CEE Seminar: A First Passage Based Model for Probabilistic Failure of Polycrystalline Silicon MEMS Structures
Civil, Environmental & Geo-Engineering
University of Minnesota
Abstract: Experiments have shown that the failure loads of microelectronicalmechanical systems (MEMS) devices are subjected to a certain degree of variability, which is believed to be caused by the random material strength and random stress field. Understanding the strength statistics of MEMS devices is of paramount importance for the device design guarding against a tolerable failure risk. In this talk, I will present a continuum-based probabilistic model for polycrystalline silicon (poly-Si) MEMS structures within the framework of first passage analysis. The failure of poly-Si MEMS structures is considered to be triggered by fracture initiation from the sidewalls, which is described by a nonlocal failure criterion. The model takes into account an autocorrelated random field of material tensile strength. The random nonlocal stress field is obtained by stochastic simulations based on the information from sidewall geometry uncertainties. The model is formulated within the context of both stationary and non-stationary stochastic processes for MEMS structures of various geometries and under different loading configurations. It is shown that the model agrees well with the experimentally measured strength distributions of uniaxial tensile poly-Si MEMS specimens of different gauge lengths. The model is further used to predict the strength distribution of poly-Si MEMS beams under three-point bending. The present model predicts an intricate size effect on the mean structural strength, which consists of three power-law asymptotes in the small-, intermediate-, and large-size regimes. By matching these three asymptotes, an approximated size effect equation is constructed. The present model is shown to be a generalization of the classical weakest-link statistical model, and it provides a physical interpretation of the material-length scale of the weakest-link model. To end, I will discuss some implications of the present model on the reliability based design of civil engineering structures.

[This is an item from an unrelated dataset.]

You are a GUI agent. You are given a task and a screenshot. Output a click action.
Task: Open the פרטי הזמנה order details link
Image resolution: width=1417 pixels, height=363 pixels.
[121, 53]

Bio: Jia-Liang Le is currently an associate professor of civil, environmental and geo-engineering at the University of Minnesota. He earned his bachelor's (First Class Honors) and master's in civil engineering from the National University of Singapore and a doctorate in structural mechanics from Northwestern University. He received the Undergraduate Faculty Award from the University of Minnesota, the Best Paper Award of the 48th U.S. Rock Mechanics/Geomechanics Symposium, the 2015 Young Investigator Award from the Army Research Office and the 2015 Young Engineer of the Year Award from the Minnesota Federation of Engineering, Science, and Technology Societies. His research interests include fracture mechanics, probabilistic mechanics, scaling, structural engineering and structural reliability.